Завершив уханье, Джордж Левинсон развернулся на 180 градусов, уселся на пол и принялся разглядывать один из холстов, о которых только что махал с психиатром. С одной стороны, показать, что от этой картины веет чем-то донельзя патологическим, означало не показать ничего, с другой стороны, этот патологический дух не имел никакого отношения к делу. По крайней мере, таково было твердое убеждение самого Джорджа Левинсона. Обсуждать, где проходит грань между творчеством и сумасшествием, было, с его точки зрения, празднейшим из занятий, по крайней мере в отношении работ Дайкса и других по-настоящему талантливых художников. Такие всегда писали то, что писали, и все тут.
И все же эти его картины, особенно та, которая запечатлела, нет, заточила в толстом слое масляной краски миг, когда начался этот ужасный, страшный пожар на Кингс-Кросс в 1987 году, представляли собой настоящий кошмар, какой не во всяком сне приснится. Вот шимпанзе пересаживаются с одной ветки на другую, вот они, разинув пасти, катятся вниз по эскалатору, опрокинутые огненным валом. Вот два-три самца, которые в тот миг оказались на самом верху, — они заживо горят, их шерсть и одежда объяты бело-оранжевым заревом; а вот детеныш — завис в воздухе, падает прямо на зрителя. Джордж Левинсон зачарованно покачал головой — он-то знал, что, как ни вставай перед картиной, детеныш все равно будет падать прямо на тебя, словно бы требуя его поймать. Так угрожают пассивному наблюдателю: «Погоди, ты вот-вот станешь активным деятелем». Этот детеныш был для Саймона тем же, чем для Хальса — глаза «Улыбающегося кавалера».[73]В контексте картины он приправлял невероятную боль зрителя еще и оскорблением. Левинсон вспомнил вечер, предшествовавший Саймонову припадку, вспомнил странный обмен жестами на вернисаже в Челси. Кажется, он тогда показывал об утрате перспективы? Или уже тогда чувствовал, что проваливается в бездну? Но каков бы ни был ответ, подумал Джордж, критики встанут на уши, едва только увидят все это.
Лето в Суррее, подумала Сара, опираясь на ограду, окружающую крошечный садик родителей; я скучаю по нему? Может быть, а может, я просто скучаю по утраченной юной самке, по самой себе, какой я была тогда, без ума от спортплощадок и игр в спаривание и в страхе от учителей.

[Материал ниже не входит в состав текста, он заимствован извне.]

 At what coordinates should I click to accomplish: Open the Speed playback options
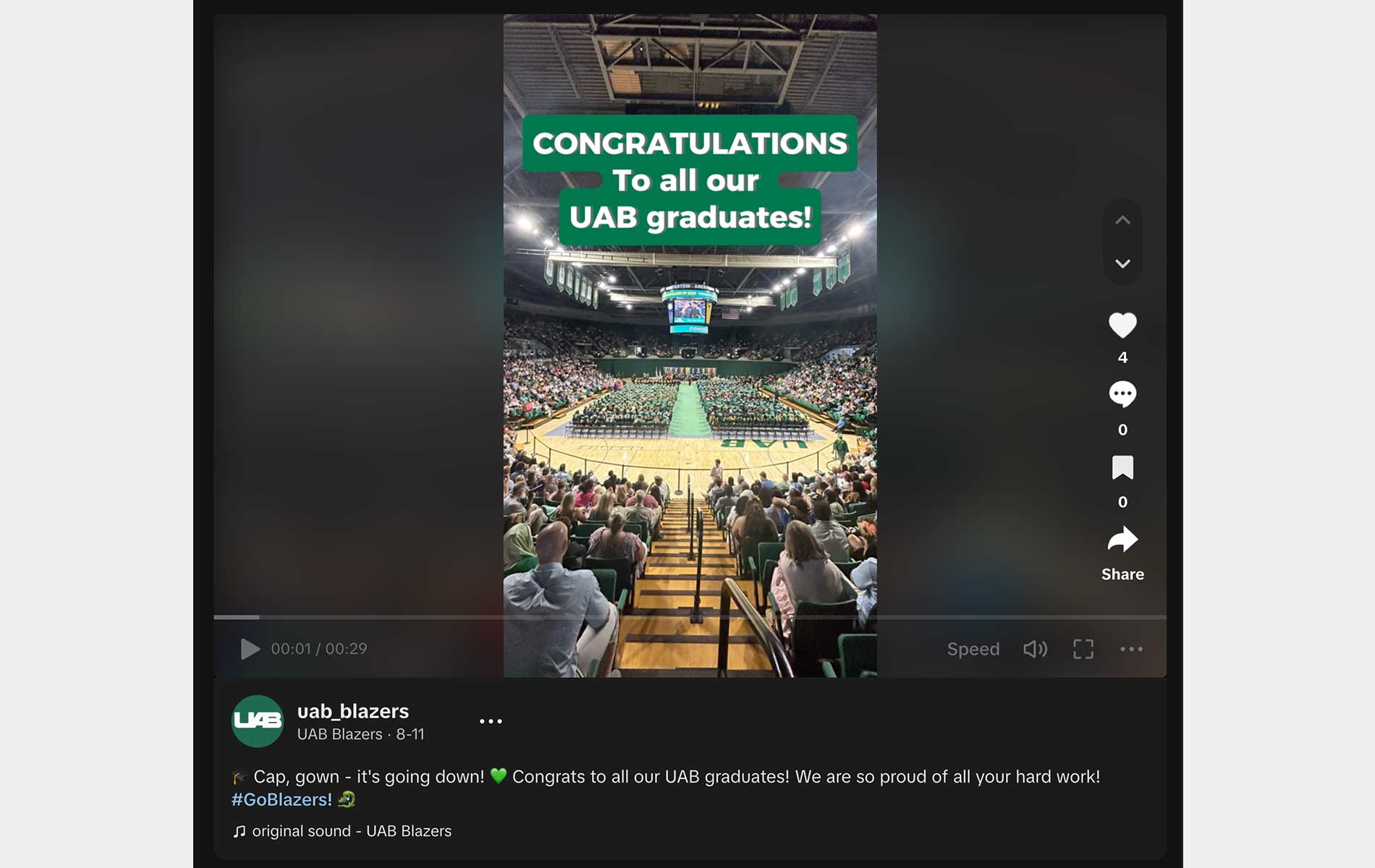pyautogui.click(x=973, y=649)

Вдали, за забором, тянулись к небу массивные ветви тисов, и сквозь пышную листву Сара, приглядевшись, различала отблеск выложенных кварцем стен церкви Св. Петра, где проповедовал преподобный. Как удобно, вспоминала она его жестикуляцию, какой он частенько угощал ее в детстве, право же, очень удобно — быть преподобным Питером из церкви Св. Петра «хууууу»? Одна из собак ринулась к месту, где Сара стояла у ограды. Старая папина собака, Шамбала, целых тридцать ладоней в холке, немецкая овчарка, серой масти, сколько раз выезжал он на ней на охоту. Пес затявкал и высунул розовый язык длиной с Сарину лапу, весь в слюне. Сара потрепала зверя по загривку и почесала его, а Грейси в это время ржала и недовольно сопела где-то в районе собачьей лодыжки.
— Не погоняться больше за зайцами «хууууу», Шамми, «грррннн» Шамми, старина? — постучала Сара псу по шее.
Тут ее прервала мать, проухав с порога оранжереи:
— «Х-х-хууууГраааа!»
В уханье слились понятия «Сара» и «еда», приправленные упреком.
— «Х-хуууууу!» — отухала Сара, но не спешила четверенькать через садик, лабиринт из статуй и клумб с дельфиниумом, маками и хризантемами.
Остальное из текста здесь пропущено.